**EXERCISE DESCRIPTION:** Copy verbatim every line of the entries below, from the first line through the line containing "Action: point(112,27)", inclusive.

**DATA PROVIDED:**

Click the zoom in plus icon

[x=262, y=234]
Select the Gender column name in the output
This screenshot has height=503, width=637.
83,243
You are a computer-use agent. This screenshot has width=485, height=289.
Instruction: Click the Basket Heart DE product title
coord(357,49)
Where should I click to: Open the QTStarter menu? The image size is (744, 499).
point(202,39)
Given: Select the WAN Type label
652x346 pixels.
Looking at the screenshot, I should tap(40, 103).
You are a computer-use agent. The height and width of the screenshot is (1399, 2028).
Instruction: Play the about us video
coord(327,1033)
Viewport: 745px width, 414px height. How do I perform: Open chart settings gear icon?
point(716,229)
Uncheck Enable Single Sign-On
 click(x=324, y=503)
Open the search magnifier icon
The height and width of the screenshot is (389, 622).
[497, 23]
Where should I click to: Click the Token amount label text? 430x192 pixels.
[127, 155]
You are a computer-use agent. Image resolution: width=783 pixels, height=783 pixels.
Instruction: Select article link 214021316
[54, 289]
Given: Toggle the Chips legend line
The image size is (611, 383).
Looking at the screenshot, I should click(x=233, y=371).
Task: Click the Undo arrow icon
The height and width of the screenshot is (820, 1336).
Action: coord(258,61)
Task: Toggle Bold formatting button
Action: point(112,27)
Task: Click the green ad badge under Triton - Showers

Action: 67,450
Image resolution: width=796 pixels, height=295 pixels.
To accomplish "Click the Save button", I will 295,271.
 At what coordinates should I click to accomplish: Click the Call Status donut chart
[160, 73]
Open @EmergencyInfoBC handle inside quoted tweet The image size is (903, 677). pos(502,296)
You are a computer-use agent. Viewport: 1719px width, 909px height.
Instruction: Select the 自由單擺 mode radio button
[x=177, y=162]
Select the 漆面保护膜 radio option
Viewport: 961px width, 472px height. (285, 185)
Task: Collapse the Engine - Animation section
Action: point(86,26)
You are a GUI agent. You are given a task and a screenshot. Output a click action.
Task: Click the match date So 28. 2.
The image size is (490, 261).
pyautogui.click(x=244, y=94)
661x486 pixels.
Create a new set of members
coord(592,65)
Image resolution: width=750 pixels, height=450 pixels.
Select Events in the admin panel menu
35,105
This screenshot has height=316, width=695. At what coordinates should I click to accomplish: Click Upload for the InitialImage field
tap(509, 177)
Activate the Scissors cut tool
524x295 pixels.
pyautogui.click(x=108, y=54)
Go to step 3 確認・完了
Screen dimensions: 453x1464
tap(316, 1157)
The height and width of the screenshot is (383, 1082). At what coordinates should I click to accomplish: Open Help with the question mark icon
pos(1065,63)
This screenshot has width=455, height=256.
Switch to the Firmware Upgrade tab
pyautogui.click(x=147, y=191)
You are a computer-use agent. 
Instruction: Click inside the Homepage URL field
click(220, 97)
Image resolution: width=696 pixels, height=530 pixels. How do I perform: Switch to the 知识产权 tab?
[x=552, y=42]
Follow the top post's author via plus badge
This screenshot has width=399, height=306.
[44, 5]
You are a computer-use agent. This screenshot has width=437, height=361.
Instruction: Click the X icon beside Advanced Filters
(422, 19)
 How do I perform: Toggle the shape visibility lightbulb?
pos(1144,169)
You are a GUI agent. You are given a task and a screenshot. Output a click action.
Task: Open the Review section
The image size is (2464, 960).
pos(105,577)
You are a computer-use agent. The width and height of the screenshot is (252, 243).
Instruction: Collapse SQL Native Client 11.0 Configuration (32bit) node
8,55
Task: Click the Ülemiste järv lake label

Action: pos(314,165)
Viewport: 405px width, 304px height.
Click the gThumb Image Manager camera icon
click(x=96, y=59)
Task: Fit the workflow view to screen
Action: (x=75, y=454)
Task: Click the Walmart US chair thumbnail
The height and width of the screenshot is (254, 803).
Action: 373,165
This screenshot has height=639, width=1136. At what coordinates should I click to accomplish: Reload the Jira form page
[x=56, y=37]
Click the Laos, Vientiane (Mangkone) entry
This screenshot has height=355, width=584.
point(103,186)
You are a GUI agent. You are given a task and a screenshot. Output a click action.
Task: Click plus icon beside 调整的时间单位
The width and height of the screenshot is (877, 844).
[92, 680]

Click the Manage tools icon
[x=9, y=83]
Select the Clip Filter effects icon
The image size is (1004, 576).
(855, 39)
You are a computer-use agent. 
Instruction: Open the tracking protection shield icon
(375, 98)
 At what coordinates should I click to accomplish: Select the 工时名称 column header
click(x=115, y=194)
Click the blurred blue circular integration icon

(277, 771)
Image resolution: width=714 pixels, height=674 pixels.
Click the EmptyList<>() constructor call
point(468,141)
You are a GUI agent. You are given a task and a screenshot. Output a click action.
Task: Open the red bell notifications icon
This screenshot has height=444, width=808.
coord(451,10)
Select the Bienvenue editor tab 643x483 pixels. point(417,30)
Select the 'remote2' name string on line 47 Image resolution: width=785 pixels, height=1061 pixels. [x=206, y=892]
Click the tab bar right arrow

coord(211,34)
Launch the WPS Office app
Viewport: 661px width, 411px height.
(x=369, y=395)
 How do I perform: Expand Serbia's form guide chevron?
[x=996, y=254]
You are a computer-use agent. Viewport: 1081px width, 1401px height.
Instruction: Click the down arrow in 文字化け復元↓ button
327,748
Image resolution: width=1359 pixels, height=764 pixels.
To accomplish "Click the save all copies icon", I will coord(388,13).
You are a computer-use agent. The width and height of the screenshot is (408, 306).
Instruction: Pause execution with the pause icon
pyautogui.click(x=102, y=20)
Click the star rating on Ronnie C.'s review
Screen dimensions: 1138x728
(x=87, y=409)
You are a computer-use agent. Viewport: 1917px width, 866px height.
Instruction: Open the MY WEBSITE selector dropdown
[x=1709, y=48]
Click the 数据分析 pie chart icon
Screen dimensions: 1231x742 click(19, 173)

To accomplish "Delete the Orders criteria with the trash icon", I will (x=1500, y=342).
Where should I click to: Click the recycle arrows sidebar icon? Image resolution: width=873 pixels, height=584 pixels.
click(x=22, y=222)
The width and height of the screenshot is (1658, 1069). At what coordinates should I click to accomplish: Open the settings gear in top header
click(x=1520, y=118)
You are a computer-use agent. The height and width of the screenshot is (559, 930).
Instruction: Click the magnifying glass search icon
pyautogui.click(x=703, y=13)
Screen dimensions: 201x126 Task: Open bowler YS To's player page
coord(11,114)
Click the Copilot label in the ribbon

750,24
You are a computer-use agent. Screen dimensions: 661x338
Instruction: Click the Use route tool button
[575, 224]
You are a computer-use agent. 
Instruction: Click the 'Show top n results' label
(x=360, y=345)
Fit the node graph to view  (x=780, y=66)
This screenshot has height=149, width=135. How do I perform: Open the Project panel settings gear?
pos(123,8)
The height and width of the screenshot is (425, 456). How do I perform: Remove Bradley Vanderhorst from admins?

**RESPONSE TO THIS EXERCISE:**
Click the zoom in plus icon

[x=262, y=234]
Select the Gender column name in the output
This screenshot has height=503, width=637.
83,243
You are a computer-use agent. This screenshot has width=485, height=289.
Instruction: Click the Basket Heart DE product title
coord(357,49)
Where should I click to: Open the QTStarter menu? The image size is (744, 499).
point(202,39)
Given: Select the WAN Type label
652x346 pixels.
Looking at the screenshot, I should tap(40, 103).
You are a computer-use agent. The height and width of the screenshot is (1399, 2028).
Instruction: Play the about us video
coord(327,1033)
Viewport: 745px width, 414px height. How do I perform: Open chart settings gear icon?
point(716,229)
Uncheck Enable Single Sign-On
 click(x=324, y=503)
Open the search magnifier icon
The height and width of the screenshot is (389, 622).
[497, 23]
Where should I click to: Click the Token amount label text? 430x192 pixels.
[127, 155]
You are a computer-use agent. Image resolution: width=783 pixels, height=783 pixels.
Instruction: Select article link 214021316
[54, 289]
Given: Toggle the Chips legend line
The image size is (611, 383).
Looking at the screenshot, I should click(x=233, y=371).
Task: Click the Undo arrow icon
The height and width of the screenshot is (820, 1336).
Action: coord(258,61)
Task: Toggle Bold formatting button
Action: point(112,27)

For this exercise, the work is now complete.